The LDAP definition for the UInt64 type syntax is:

• ( 1.3.6.1.4.1.61799.5.40.2.28 DESC 'UInt64' )

This syntax corresponds to the following ASN.1 type from : UInt64 ::= INTEGER(0..18446744073709551615)

Int8 The Int8 type represents a signed integer value within the range -128 to 127 inclusive. Examples:

• 0
• -123

The LDAP definition for the Int8 type syntax is:

• ( 1.3.6.1.4.1.61799.5.40.2.1 DESC 'Int8' )

This syntax corresponds to the following ASN.1 type from : Int8 ::= INTEGER(-128..127)

Int16 The Int16 type represents a signed integer value within the range -32768 to 32767 inclusive. Examples:

• 15667
• -32000

The LDAP definition for the Int16 type syntax is:

• ( 1.3.6.1.4.1.61799.5.40.2.2 DESC 'Int16' )

This syntax corresponds to the following ASN.1 type from : Int16 ::= INTEGER(-32768 .. 32767)

Int32 The Int32 type represents a signed integer value within the range -2147483648 to 2147483647 inclusive. Examples:

• 15667
• -3200000

The LDAP definition for the Int32 type syntax is:

• ( 1.3.6.1.4.1.61799.5.40.2.4 DESC 'Int32' )

This syntax corresponds to the following ASN.1 type from : Int32 ::= INTEGER(-2147483648..2147483647)

Int64 The Int64 type represents a signed integer value within the range -9223372036854775808 to 9223372036854775807 inclusive. Examples:

• -2337203685477580
• 3372036854775807

The LDAP definition for the Int64 type syntax is:

• ( 1.3.6.1.4.1.61799.5.40.2.8 DESC 'Int64' )

This syntax corresponds to the following ASN.1 type from : Int64 ::= INTEGER(-9223372036854775808..9223372036854775807)

Percentage The Percentage type represents a percentage value, that is an unsigned integer in the range 0 to 100 inclusive. Examples:

• 0
• 99

The LDAP definition for the Percentage type syntax is:

• ( 1.3.6.1.4.1.61799.5.40.2.20 DESC 'Percentage' )

This syntax corresponds to the following ASN.1 type from : Percentage ::= INTEGER(0..100)

Other Syntax Definitions The following additional syntaxes are defined and are based on IETF RFC's, or other international standards.

Language A language provides a representation of a spoken or written language as well as an optional region and other specifiers.
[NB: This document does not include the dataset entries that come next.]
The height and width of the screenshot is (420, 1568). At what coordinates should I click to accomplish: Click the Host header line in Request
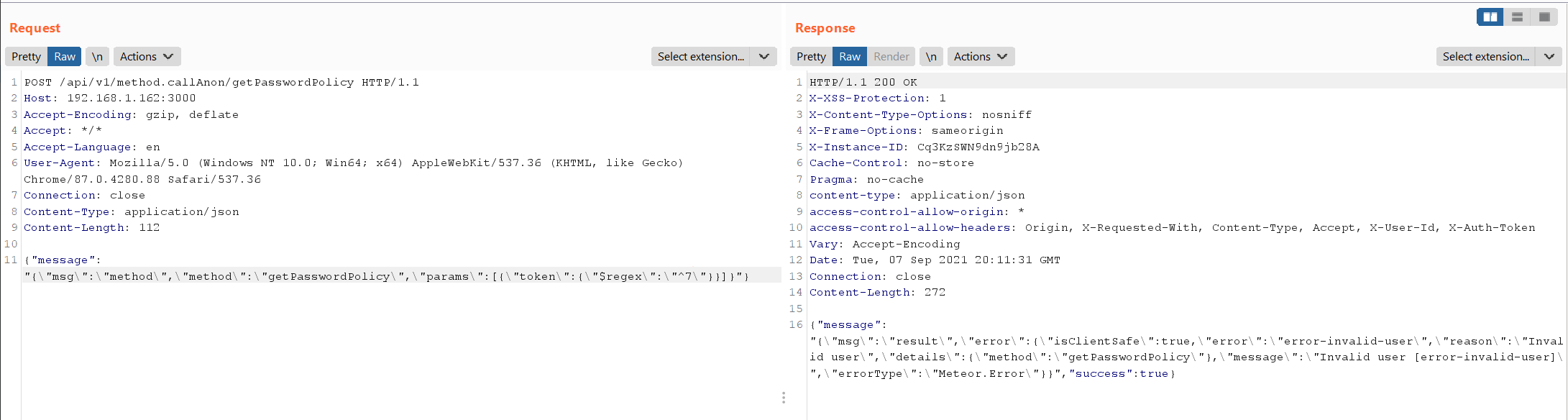(x=110, y=98)
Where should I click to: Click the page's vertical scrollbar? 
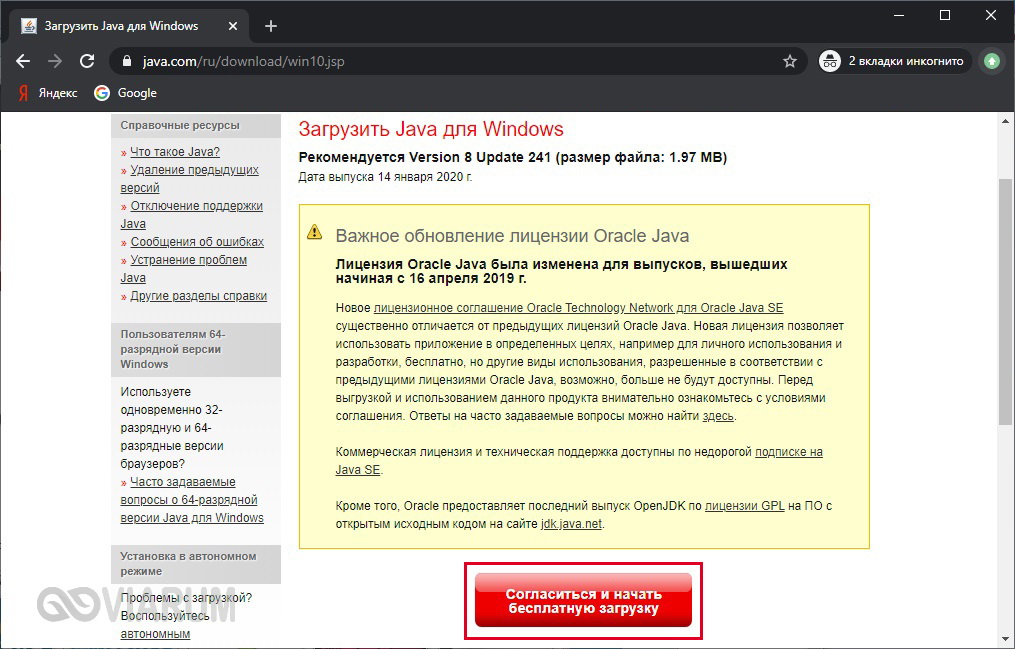[1005, 300]
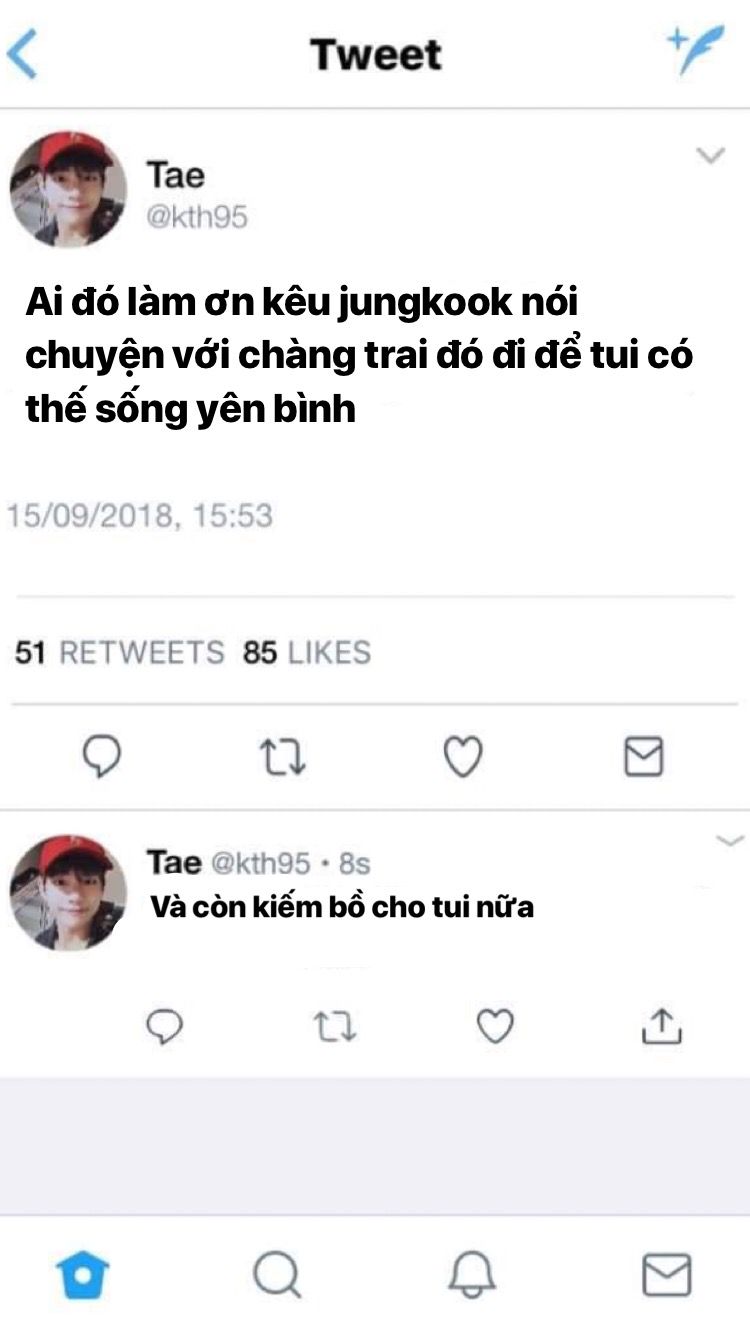
Task: View the 51 Retweets list
Action: point(120,653)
The exact syntax allowed is defined in Section 2 of . A Language syntax value SHALL conform to the following regular expression: ([a-zA-Z]{2,8}|x-[a-zA-Z0-9]{1,8})(-[a-zA-Z0-9]{1,8})* The regular expression provides a structural check only. Conformance to the full syntax defined in is additionally required. Examples:

• en
• fr-CA

The LDAP definition for the Language syntax is:

• ( 1.3.6.1.4.1.61799.5.40.19.1 DESC 'Language' )

This syntax corresponds to the following ASN.1 type from : Language ::= PrintableString (PATTERN "([a-zA-Z]#(2,8)|x-[a-zA-Z0-9]#(1,8))(-[a-zA-Z0-9]#(1,8))*") -- ISO 639 code minimally

Media type The Media Type syntax identifies values that represent an IANA registered Media type . The format for the MIME Media type is defined in Section 4.2 of . This syntax value SHALL conform to the following regular expression: [A-Za-z0-9]([A-Za-z0-9!#$&^_.+-]){0,126}/[A-Za-z0-9]([A-Za-z0-9!#$&^_.+-]){0,126} Examples:

• text/xhtml
• application/alto-costmap+json

The LDAP definition for the MIME Media type syntax is:

• ( 1.3.6.1.4.1.61799.5.40.26.5 DESC 'Media Type' )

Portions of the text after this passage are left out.